MSNBC host and NBC White House correspondent Hallie Jackson also noticed the delineation from his usual act of “throwing verbal grenades to members of Congress” as “[t]onight, he was offering a kind of an olive branch.”

“From the very beginning, the President set a tone that this speech would be different. Remember those opening few lines? It was a full throated condemnation of hate crimes and that is something he has come under fire before in the past for not speaking out strongly enough. This was the President coming out and saying, tonight is different,” she added. 

Over on ABC, chief White House correspondent Jonathan Karl seemed flabbergasted: 

I was thinking as I was watching this, particularly the end of the speech, is this the same Donald Trump that we saw give that speech on the western front of the Capitol for the inauguration, where he talked about American carnage and where he lashed out at the political class, both parties? This was an entirely different message. 

“But to hear Donald Trump say dream big, bold — you know — big things, to reach out. And you mentioned the lyrical moments, I mean, when we reached out to Carryn Owens, the widow of Ryan Owens, the Navy SEAL killed in Yemen. It was one of the — one of the more powerful moments I have seen in a State of the Union,” Karl told a similarly-perplexed George Stephanopoulos.

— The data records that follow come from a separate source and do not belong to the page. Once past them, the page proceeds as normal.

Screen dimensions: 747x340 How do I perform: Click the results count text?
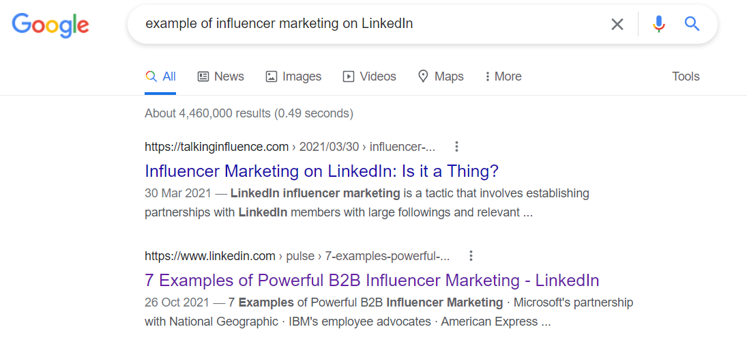point(248,113)
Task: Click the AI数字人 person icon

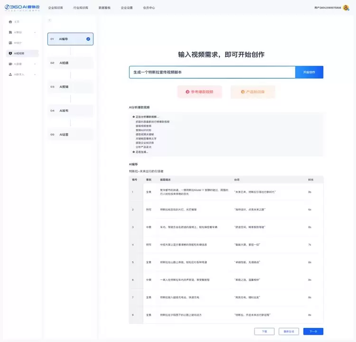Action: click(x=10, y=74)
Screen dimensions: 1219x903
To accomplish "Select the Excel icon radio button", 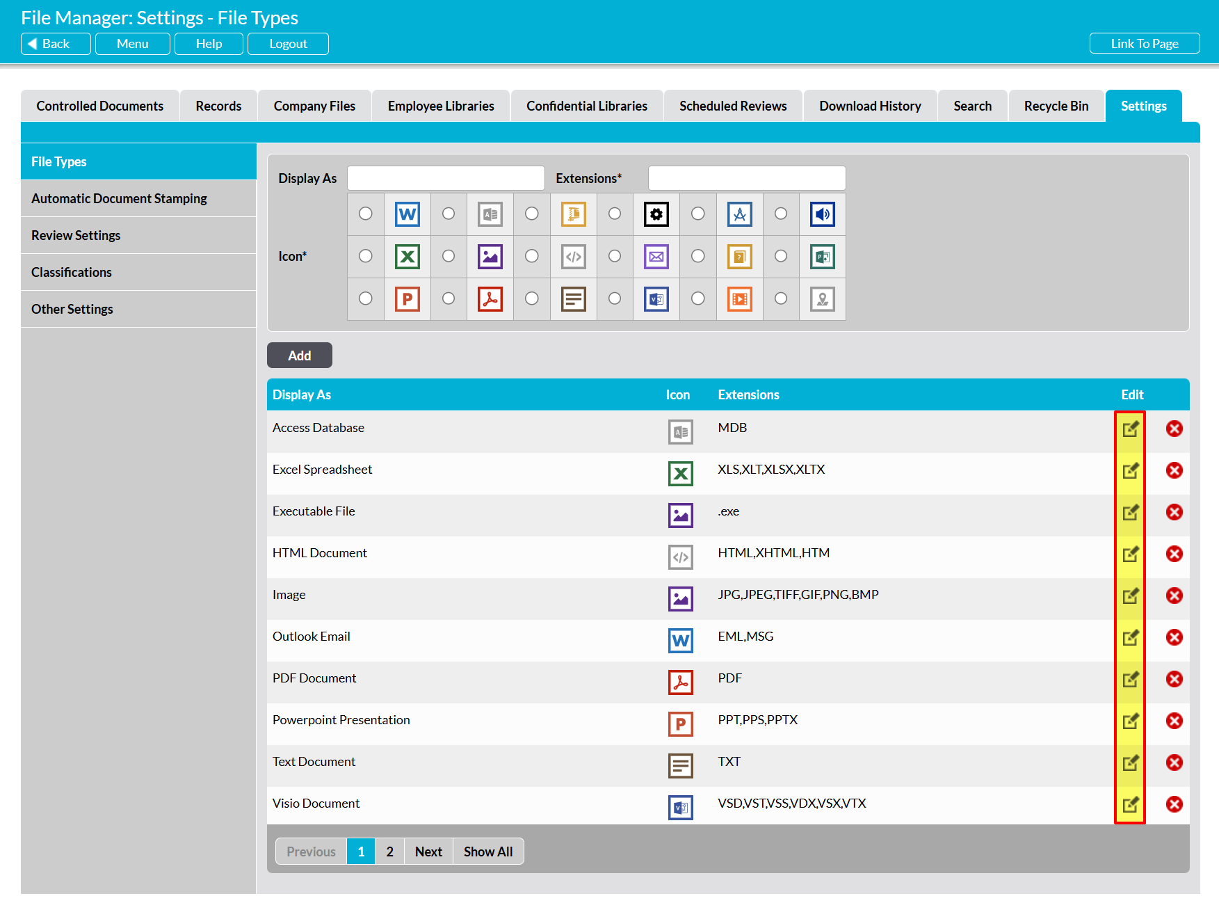I will click(x=366, y=256).
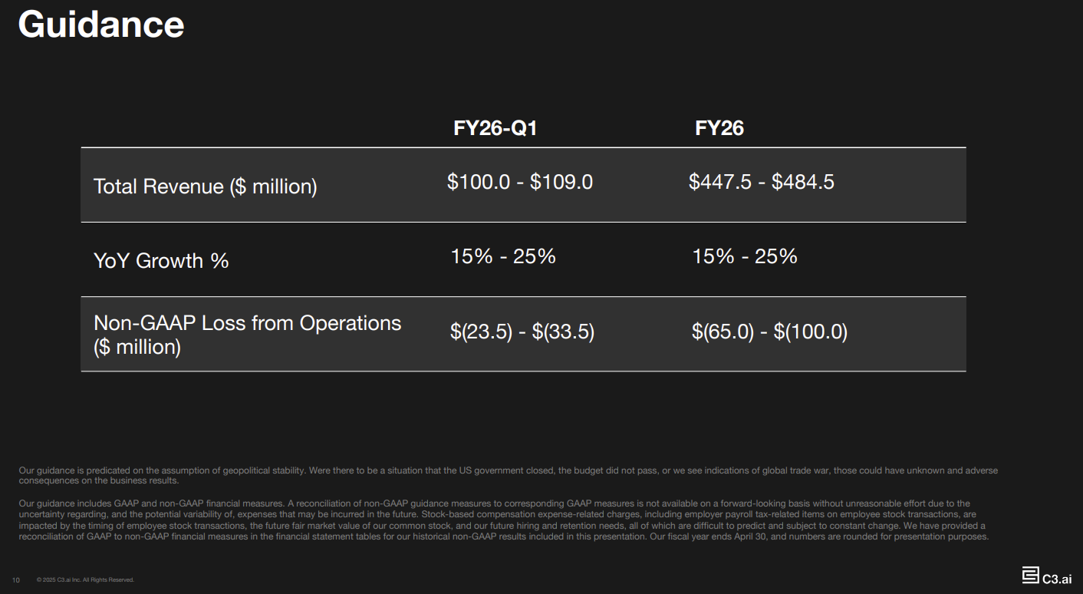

Republican strategist Alex Castellanos was also a part of ABC’s coverage, ruling that “Donald Trump was inaugurated on January 20th, but I think he became President tonight” due to “the long-awaited pivot” and “not a change in positions” but a change “from politics to governing.”

A frequent topic here on NewsBusters, political analyst Matthew Dowd blamed Trump for being the reason Americans are so divided. However, Dowd appeared to be forced begrudgingly into giving Trump some credit where it was due:

I’ll give the President. That was the most deliberate, disciplined speech I've ever seen him give in all the time we’ve been watching. The most disciplined, on message, on his thing, met the marks, did it all night long. It was much more celebratory than carnage. But I think the rubber is going to have to hit the road after tonight for a number of things.

Finally on CBS, CBS Evening News anchor Scott Pelley was moved by Trump’s address, commenting that it was “[a] profoundly different speech from the President” delivered “without anger or blame.”

“After his inaugural address in January that spoke of shuttered factories scattered like tomb stones and American carnage, tonight's speech rested on words, including rebirth, hope, opportunity, and common good. Also, the fewest personal pronouns of any Trump speech we've ever heard, a speech more about ‘we’ instead of a speech about ‘me,’” Pelley proclaimed.

Pelley turned to CBS This Morning co-host Norah O’Donnell and admitted that Trump’s recognition of Carryn Owens “was one of the most moving of any address like this that I can ever remember.” O’Donnell pointed out that “the most solemn responsibility of the commander-in-chief is to honor and to take care of veterans and he did that tonight.”

“It was just a very different speech for Donald Trump. He repeatedly reached across the aisle to Democrats. And you mentioned it. He talked about unity. He said why not join forces to finally get it done? It's a speech like I've not heard from him before,” opined O’Donnell.

Even Obama family friend Gayle King had some praise for Trump: 

When he said, listen, everything that's broken in this country can be fixed, and he proceeded to tick off all the things that can be fixed, that we are all the same, that we all bleed the same. And I really did feel he made an effort, like I've never seen Donald Trump before. He was talking to his base, but he was also appealing to people, I thought, for the first time, that there is something here for all of us, and that we need to do this together. I haven't heard him speak that way before.